---------- EXTRACT PROVIDED

Social and moral psychology theories such as value systems theory, also stress the importance of focusing on the values and principles of those involved in creating and deploying AI systems. By linking ethical principles to personal and organizational values through values theory, organizations can inspire their employees to act in accordance with these principles, leading to a culture of ethics and accountability that supports the consistent implementation of transparency and fairness in AI systems. Literature in organizational psychology has evidenced that the values and motivations of individuals are crucial to reducing bias and discrimination within organizations—and that corporate efforts at reducing discrimination are ineffective without motivated individuals (Dobbin and Kalev 2018; Sullivan et al. 2001). Similarly, individuals are more likely to adopt changes in policy or practice if they perceive an organizational shift in line with their values (e.g., see Angehrn 2005). These notions remain essential when considering ways of eradicating discrimination from AI systems and creating and rolling out solutions that promote fairer and less biased AI systems.

A practical dimension of values from psychology contrasts between self-transcendent values, those that reflect care and concern for others and the world outside of oneself, and self-enhancing values, those that represent a focus on oneself, for example, in terms of increasing one’s success or sense of power (Schwartz 1992, 2012). Taxonomies of specific values distinguished in terms of where they lie on this model are highly consistent across many cultures (Schwartz 1992). The distinction between the two categories of values—self-transcendent values that comprise universalism (caring for others equally) and self-enhancing—helps to predict whether value-congruent behavior will be undertaken (Nordlund and Garvill 2002; Schoenefeld and McCauley 2016).

Most who have been queried in cross-cultural samples endorse the self-transcendent values—universalism (caring for others equally) and benevolence (value of enhancing the welfare of the community; Schwartz 2012)—needed to invest in trustworthy and fair technology (Bardi and Schwartz 2003). In principle, it should be easy to get people to do the ‘right’ thing regarding trustworthy technology. So, why are there still such prominent and unacknowledged biases in technology? Studies show a discrepancy between people’s stated values and their behaviors, and small to moderate relations have been reported linking values and corresponding behaviors (Bardi and Schwartz 2003; Cieciuch 2017; Schwartz et al. 2017; Schwartz and Butenko 2014). This value-behavior gap is an elusive foe. Despite efforts to identify sources for eliminating it taken over many years, it has historically escaped researchers’ actions in several value-driven behavior domains, such as in environmental behaviors (Kollmuss and Agyeman 2002; Linder et al. 2022), prosocial behavior (Dovidio et al. 2017) and prejudice reduction (Paluck et al. 2021). The difficulty arises in part because values exist in the abstract. In contrast, specific situations have concrete needs and challenges that may prevent them from being consciously associated with their corresponding values or that may create barriers to change. Put differently, whereas an ideal situation would be to follow one’s values consistently, one may fail to do so because they fail to recognize how their values could best be expressed in a specific situation or because they feel blocked in expressing their values because of the current demands of the situation (Maio 2010).

--------------------

WHAT IS ASKED: From the passage on values and fair AI, copy word for word the stretch that begins at the words "A practical dimension" and stops after "and McCauley 2016).".

---------- DATA EXTRACT

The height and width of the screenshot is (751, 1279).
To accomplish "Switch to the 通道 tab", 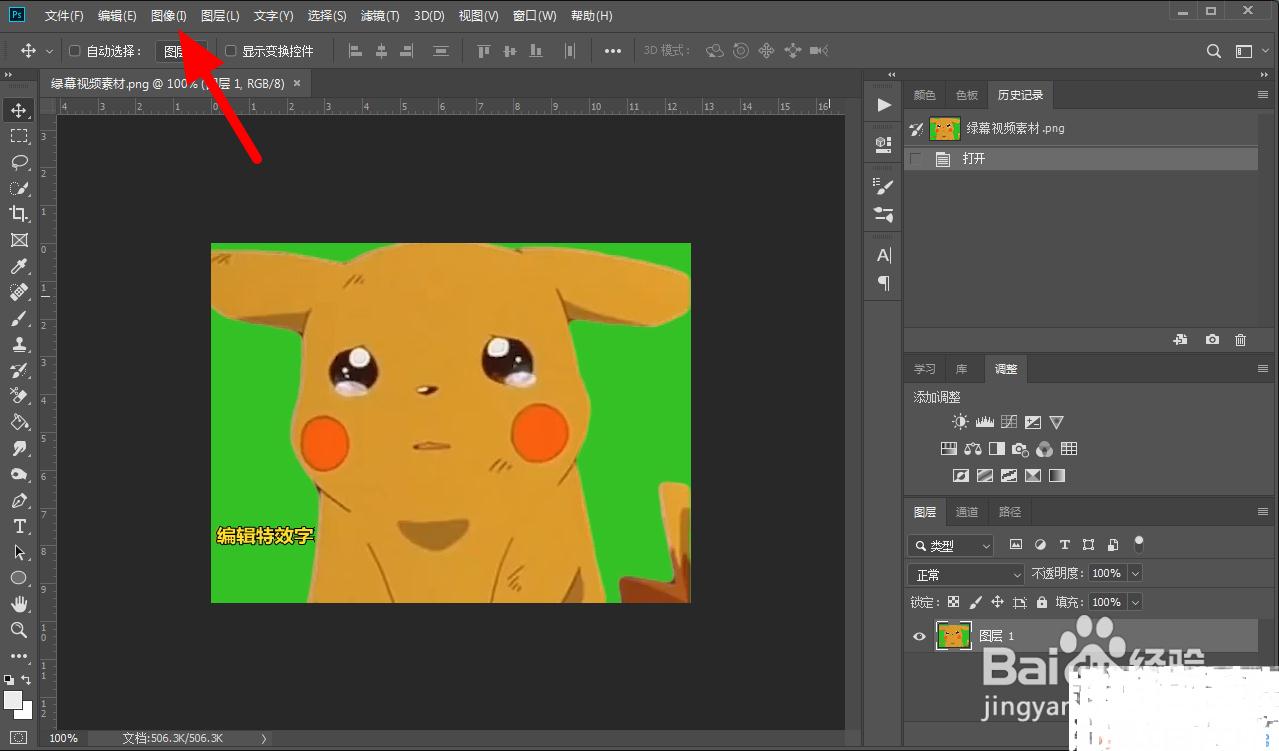I will tap(967, 512).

--------------------

RESULT OF THE EXERCISE:
A practical dimension of values from psychology contrasts between self-transcendent values, those that reflect care and concern for others and the world outside of oneself, and self-enhancing values, those that represent a focus on oneself, for example, in terms of increasing one’s success or sense of power (Schwartz 1992, 2012). Taxonomies of specific values distinguished in terms of where they lie on this model are highly consistent across many cultures (Schwartz 1992). The distinction between the two categories of values—self-transcendent values that comprise universalism (caring for others equally) and self-enhancing—helps to predict whether value-congruent behavior will be undertaken (Nordlund and Garvill 2002; Schoenefeld and McCauley 2016).